Starker Wind brachte Surfer in Bredouille
Sonntag, 28. Februar 2010 - Bitte äuswählen - WW OG Herrsching
Kein Niederschlag und starker Wind – das sind die Bedingungen, die Surfer und Kiter mögen, selbst wenn die Luft nur rund 10 Grad warm ist. Am heutigen Sonntag erreichten Ausläufer des Sturmtiefs Xynthia die Fünf-Seen-Region, weshalb sich am Ammersee zahlreiche Wassersportler einfanden. Am üblichen Startpunkt in Höhe des Kreuzes am Ausgang der Herrschinger Bucht zählte die Wasserwacht Herrsching am Nachmittag bis zu 15 Kiter und Surfer. Für das Sportgerät eines Windsurfers war das Wetter dann doch zu heftig. „Bei einer Halse entdeckte ich einen Riss im Segel und schon ging es dahin“, erklärte der Sportler später. Da er durch diesen Defekt mitten auf dem See manövrierunfähig geworden war und der starke Wellengang eine Rettung aus eigener Kraft unmöglich machte, wurden die Wasserwachten des Ammersees alarmiert.

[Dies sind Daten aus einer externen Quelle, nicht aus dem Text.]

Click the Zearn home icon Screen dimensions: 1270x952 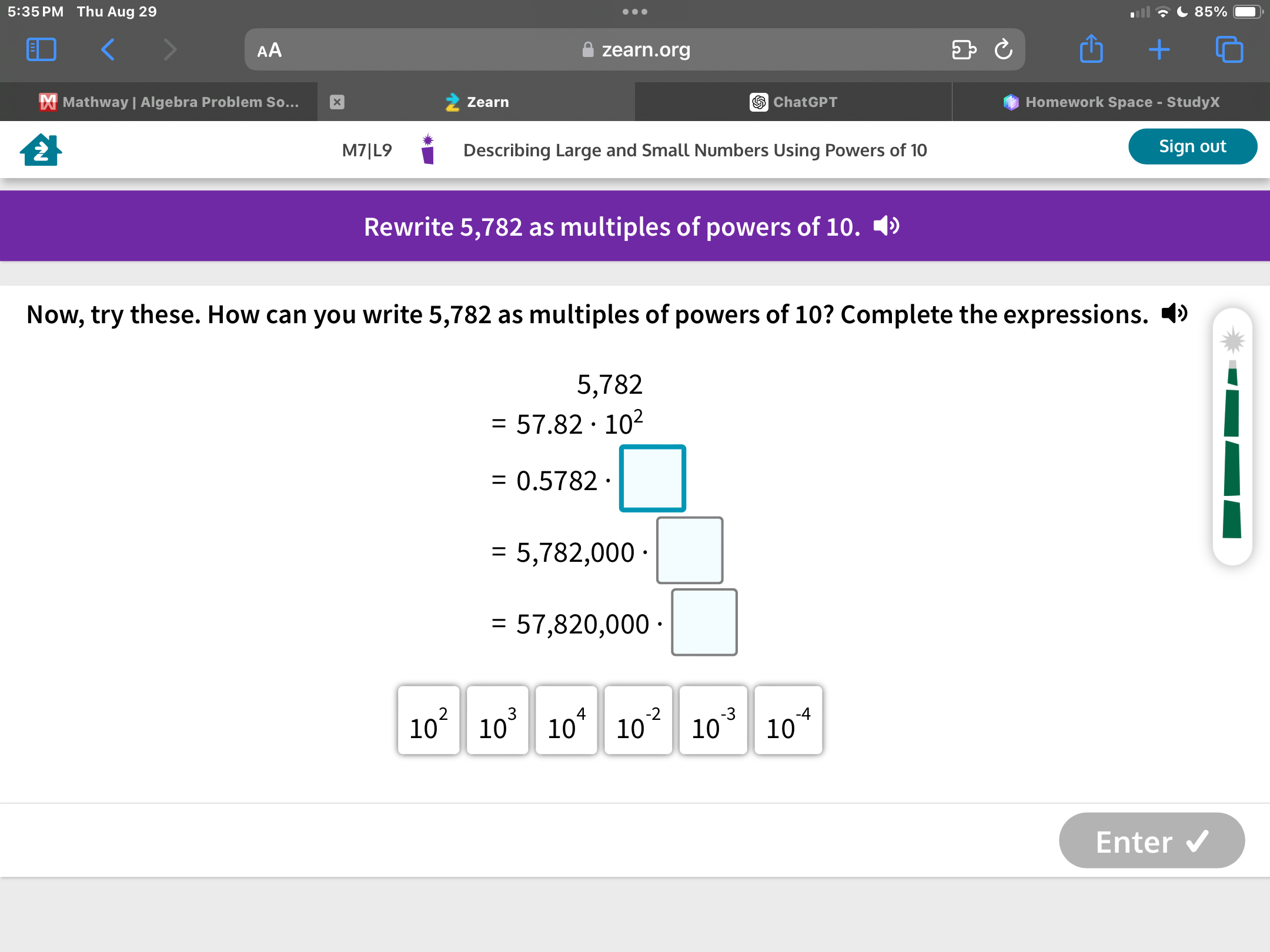[40, 148]
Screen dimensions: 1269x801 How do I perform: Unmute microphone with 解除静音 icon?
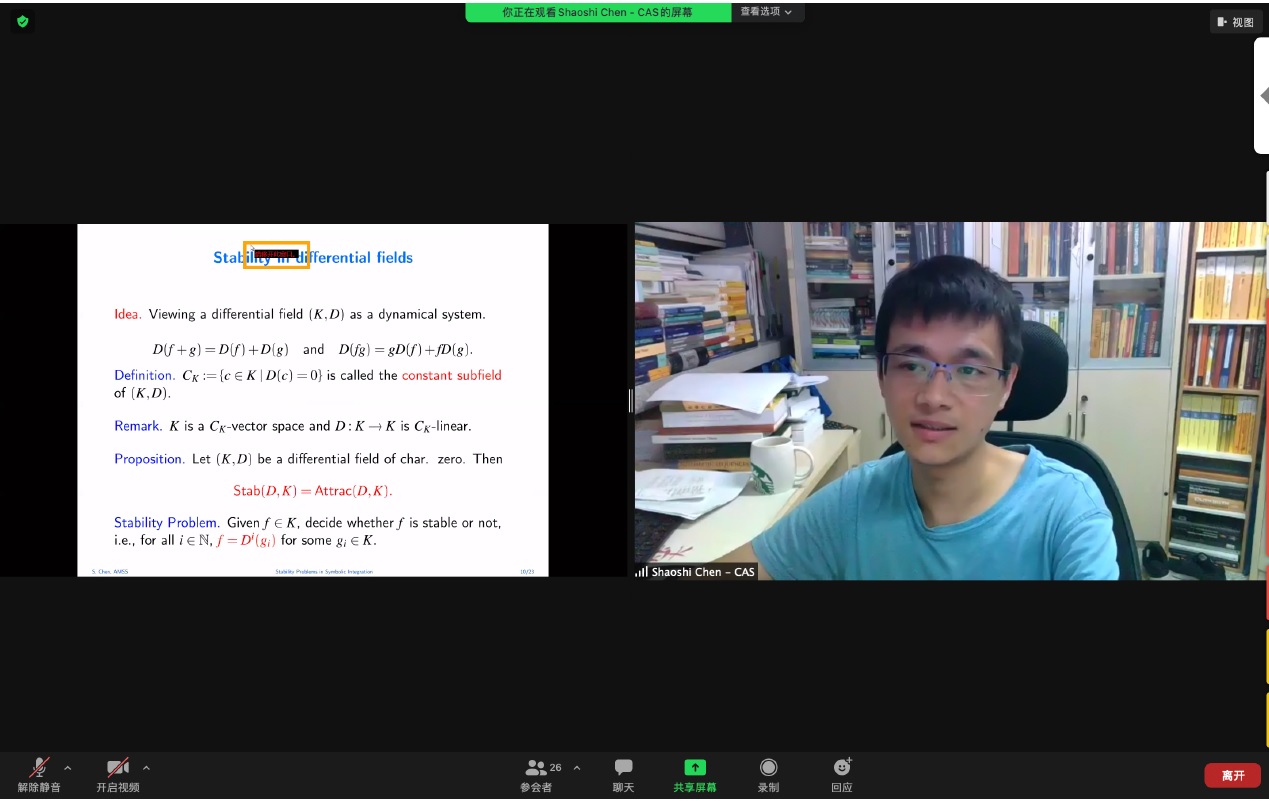39,768
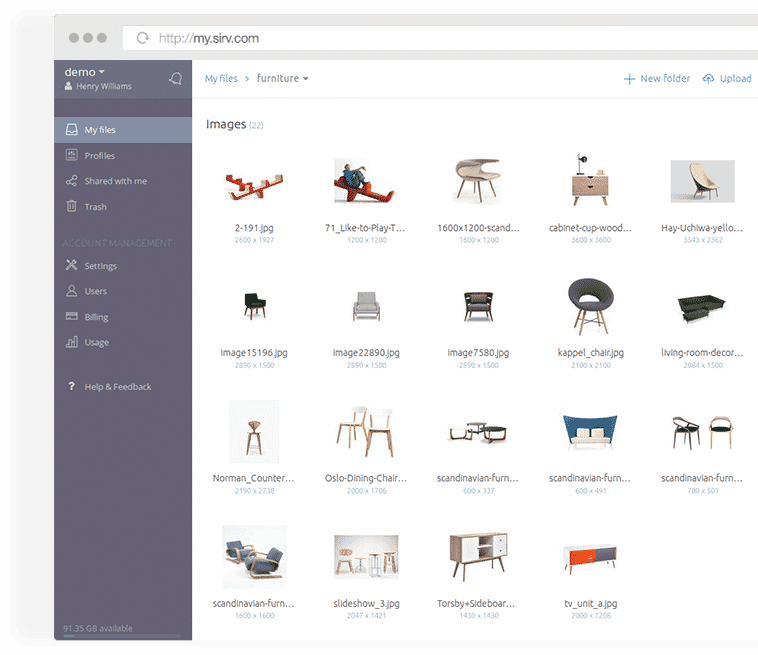Click the notification bell icon
Image resolution: width=758 pixels, height=655 pixels.
tap(176, 78)
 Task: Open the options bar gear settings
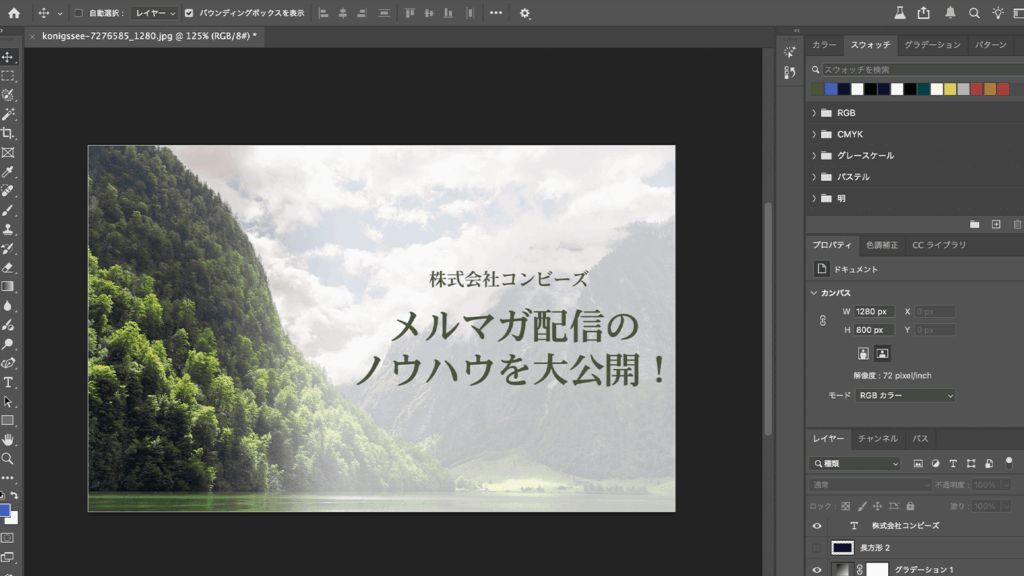[x=525, y=13]
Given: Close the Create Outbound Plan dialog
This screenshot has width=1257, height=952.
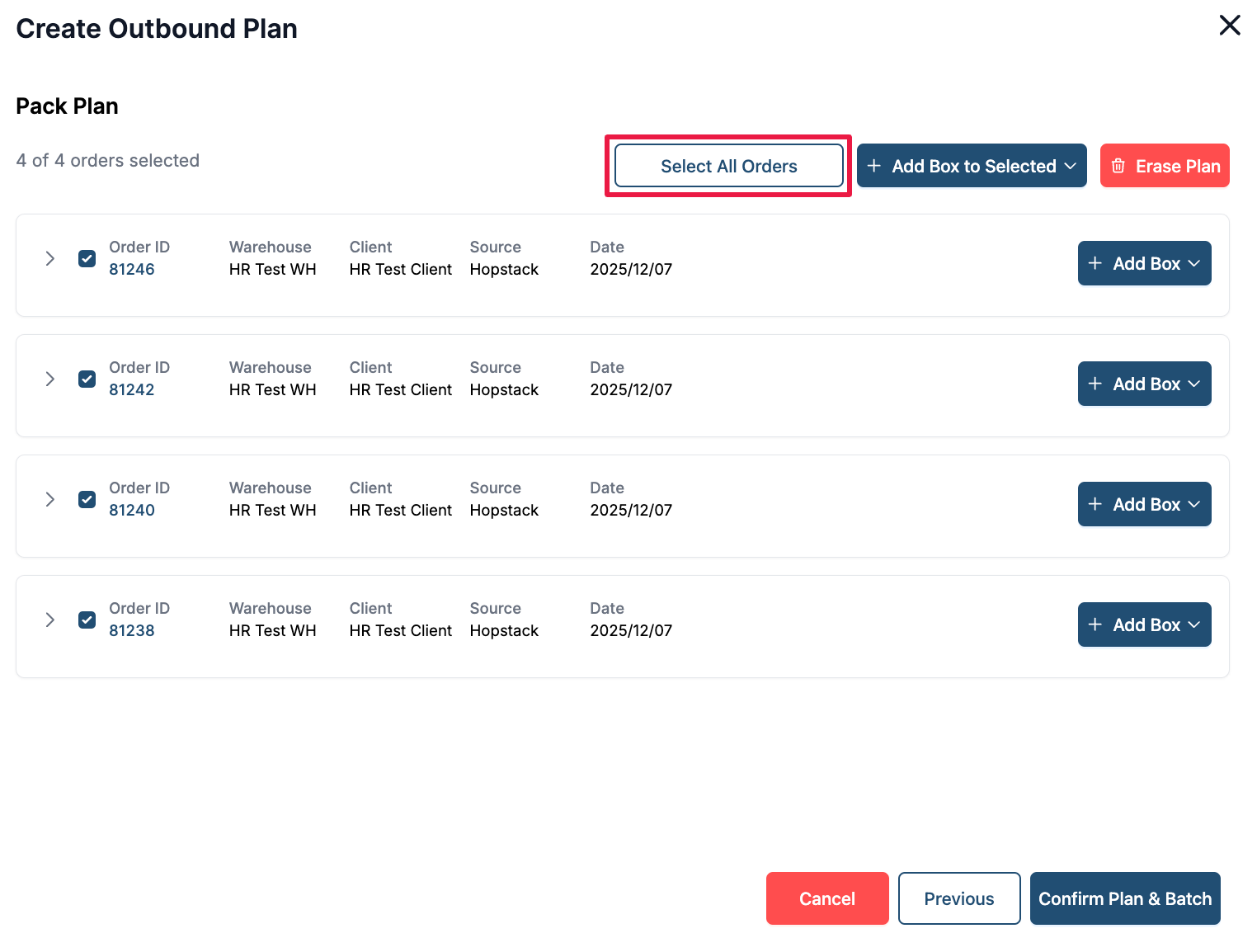Looking at the screenshot, I should coord(1229,26).
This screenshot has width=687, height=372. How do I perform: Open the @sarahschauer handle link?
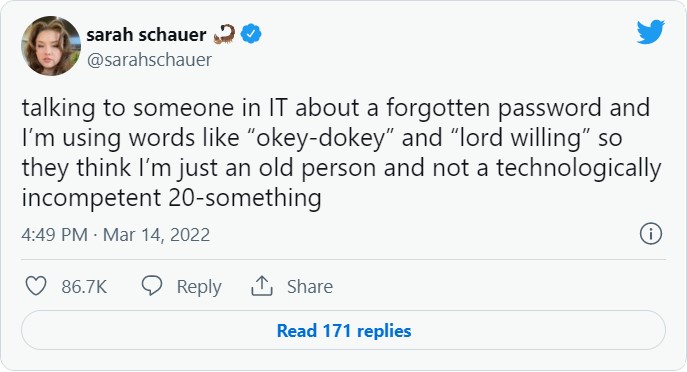click(x=149, y=60)
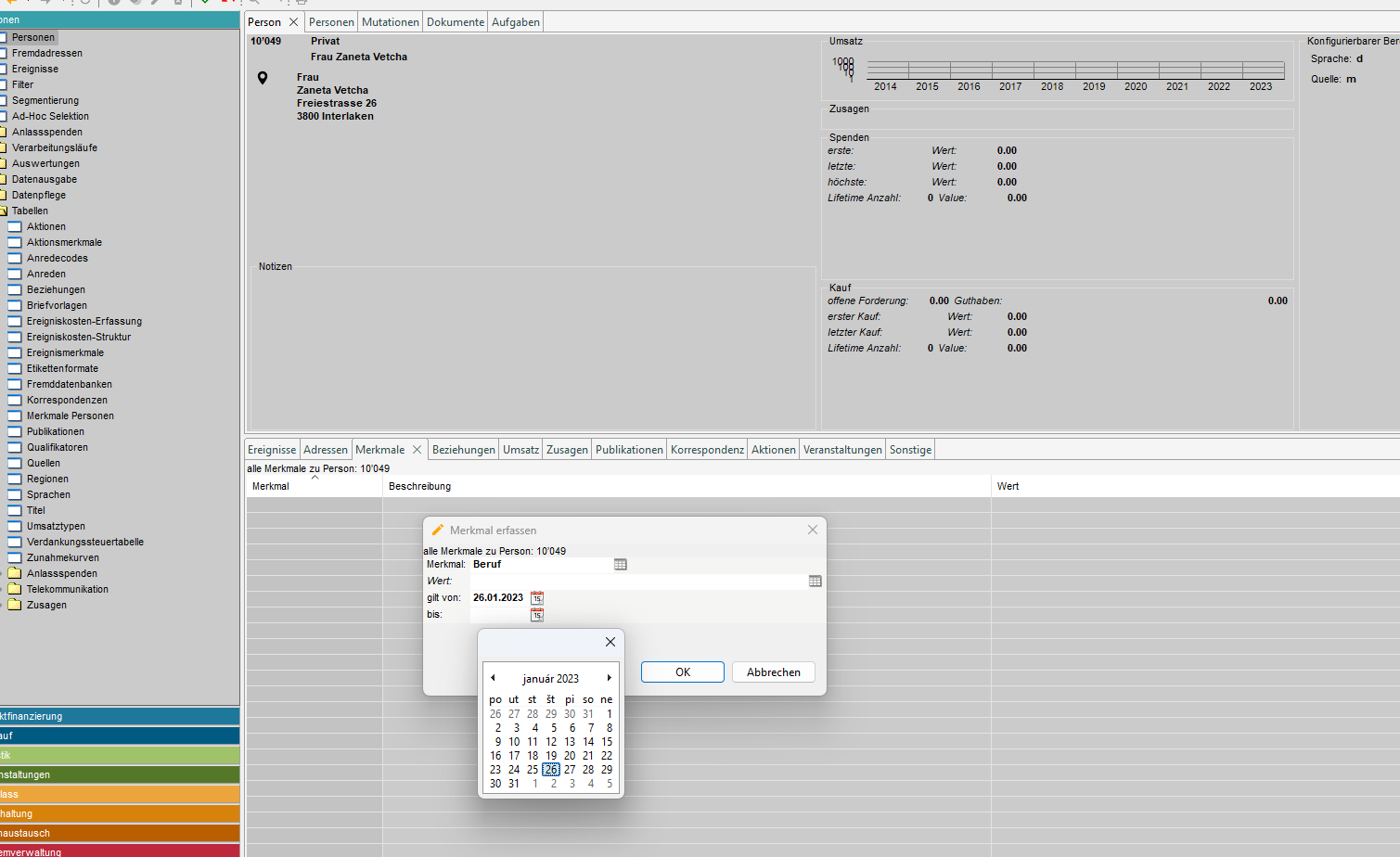Open the Merkmal lookup table icon
1400x857 pixels.
pyautogui.click(x=621, y=564)
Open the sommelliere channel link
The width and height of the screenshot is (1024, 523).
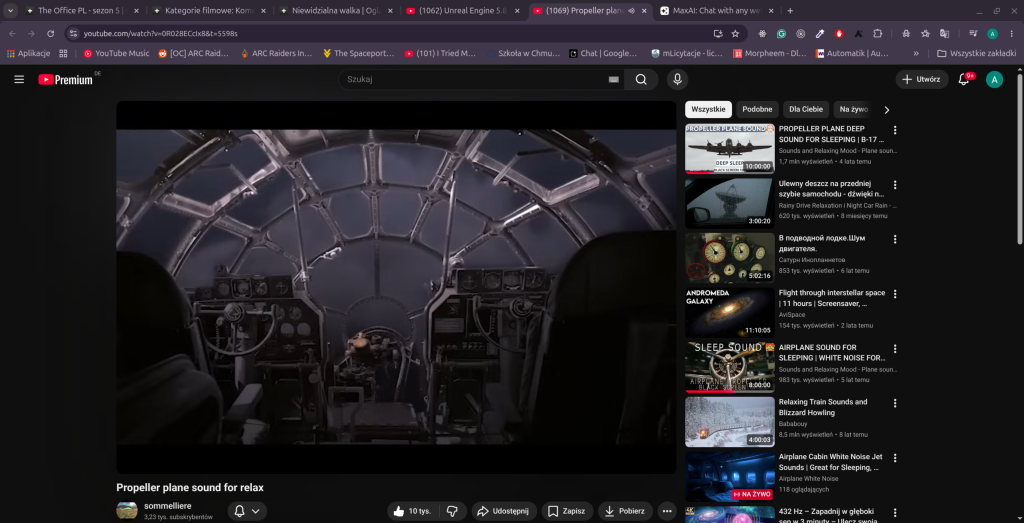click(168, 506)
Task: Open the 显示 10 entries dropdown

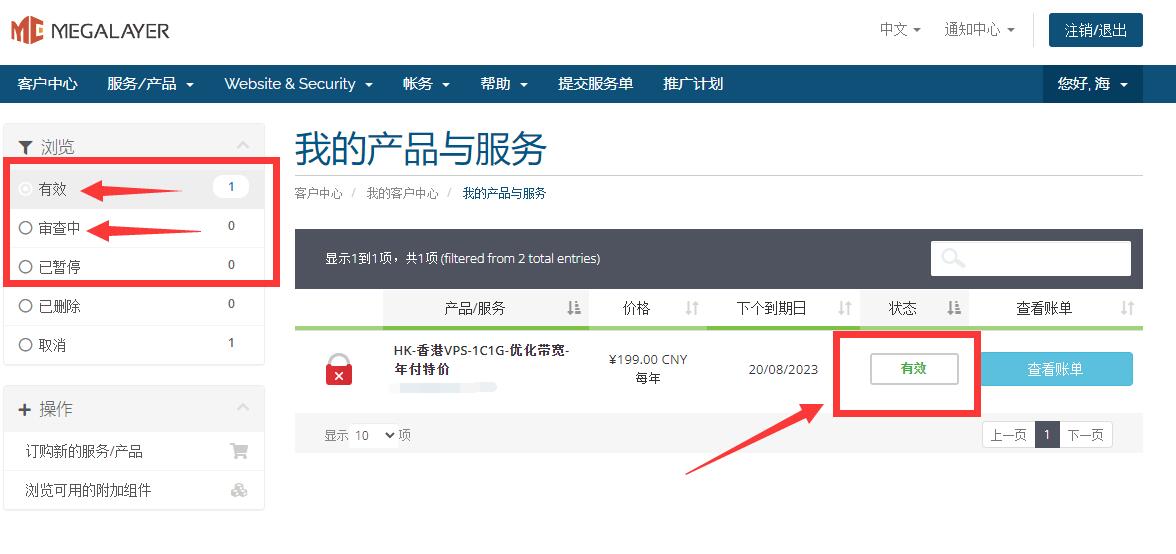Action: (x=375, y=435)
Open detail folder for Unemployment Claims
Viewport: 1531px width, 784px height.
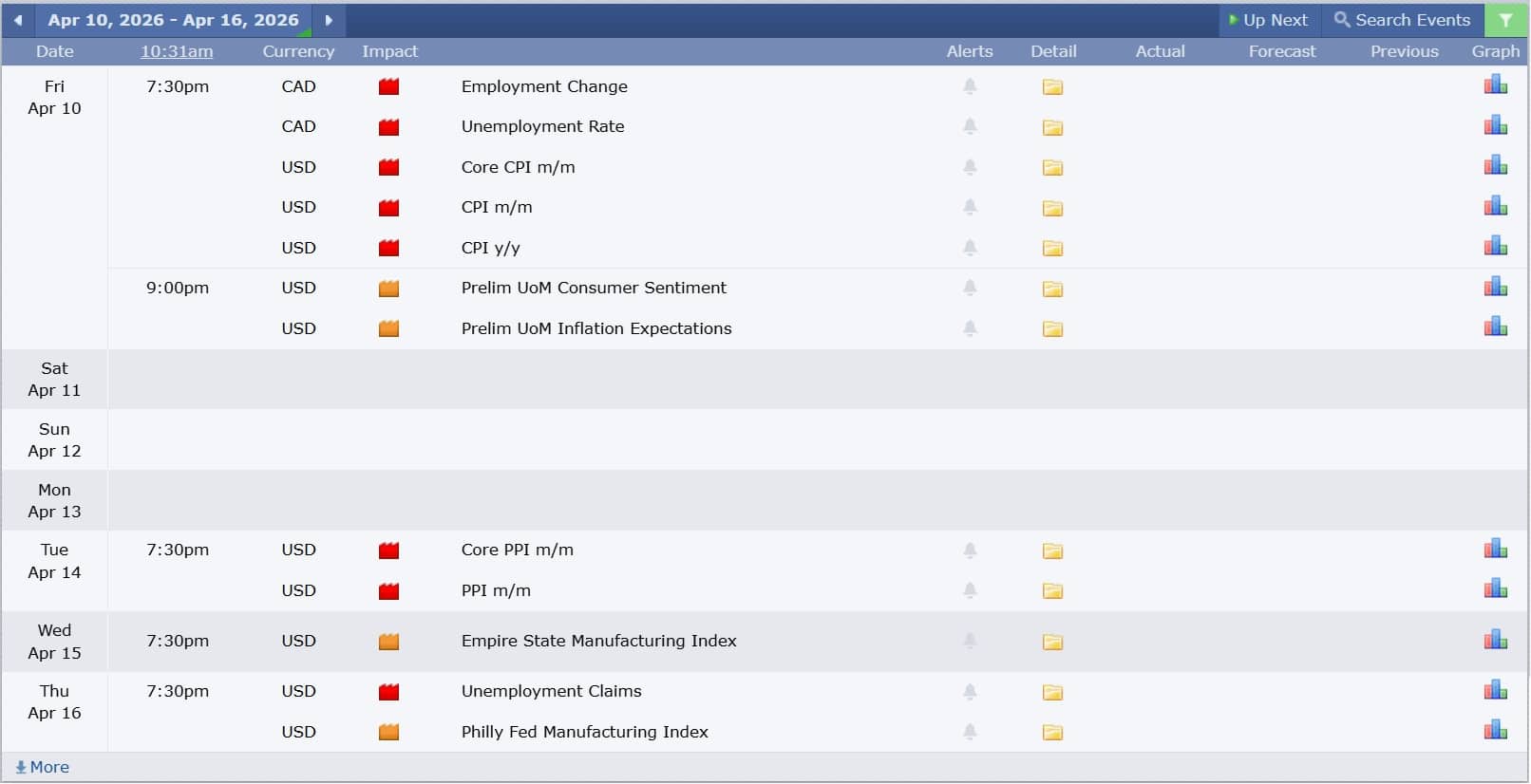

Noch bevor die Boote der Wasserwachten Herrsching und Dießen die Einsatzstelle erreichten, wurde der Surfer von anderen Wassersportlern aufgenommen und in Richtung Ufer transportiert. Glücklicherweise zog er sich weder Verletzungen noch eine nennenswerte Unterkühlung zu. Somit blieben die Besatzungen des ebenfalls ausgerückten Rettungswagens und des Notarzteinsatzfahrzeuges arbeitslos. Die Wasserwachten kümmerten sich unterdessen um die Bergung des Sportgeräts, bevor es anderen gefährden konnte. „Selbst mit unserem Motorboot war es heute nicht einfach, gegen die Wellen und die starke Strömung anzukämpfen“, sagte Dominik Lemm, Bootsführer bei der Wasserwacht Herrsching. Daher waren die Wasserretter nicht böse, dass ihnen weitere Einsätze an diesem Wochenende erspart blieben.